Q: Are you looking forward to meeting your audience face to face and doing a Q and A with them?
A: Definitely. It's wonderful to get feedback. In a strange way I really like being put on the spot and I love probing questions. On stage, I hope I can get across my enthusiasm for the idea of pushing yourself in life.
Q: What might people take away from An Audience with Simon Reeve?

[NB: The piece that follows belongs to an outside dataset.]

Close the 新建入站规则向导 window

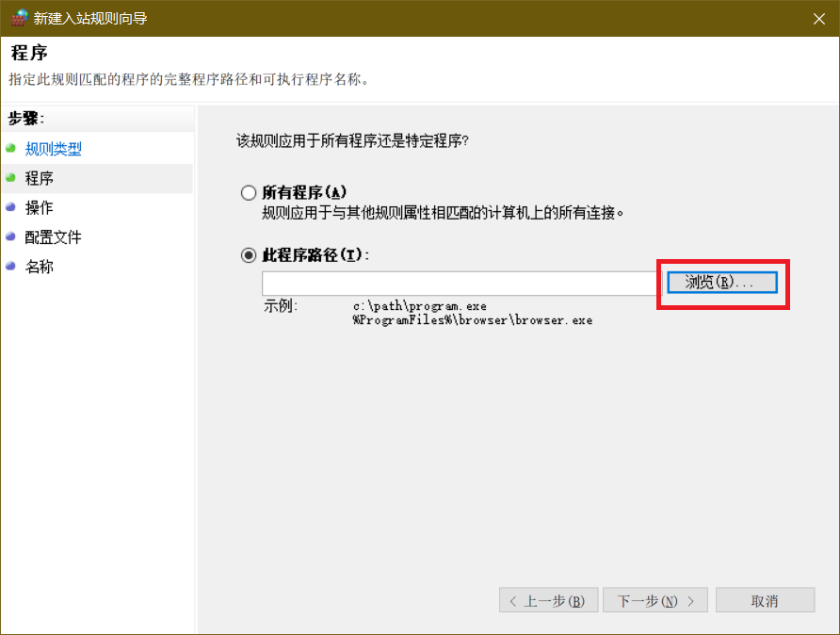point(816,18)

A: I'm hoping to inspire people to climb a hill they thought was too challenging. Live the life you want to live because time is short. If your goal is to break out of a rubbish job, I've done that. It is possible. Have faith and just bloody do it!
Q: Was adventure part of your upbringing?
A: No. I definitely wasn't born into it. When I was a kid, we only went abroad once when we took the ferry to France to go camping. I didn't get on a plane till I was working. When I was growing up, people didn't travel in the way they do now. People have forgotten that. I remember the first Spanish and Greek restaurants opening in London during the late 1970s. That was the result of British people taking Freddie Laker-type flights abroad. I only came to travel and adventure as an adult.
Q: What was your childhood like, then?
A: I grew up in tropical Acton in West London. My adventures were restricted to riding my BMX and my grandmother's magical mystery tours. She would take my brother and me in her car when we were very little to explore exotic, unknown places like Hounslow. Sometimes we even got as far as Chiswick! I never stowed away on a plane. I never imagined I'd live the life I have today. My aspirations and dreams were very limited.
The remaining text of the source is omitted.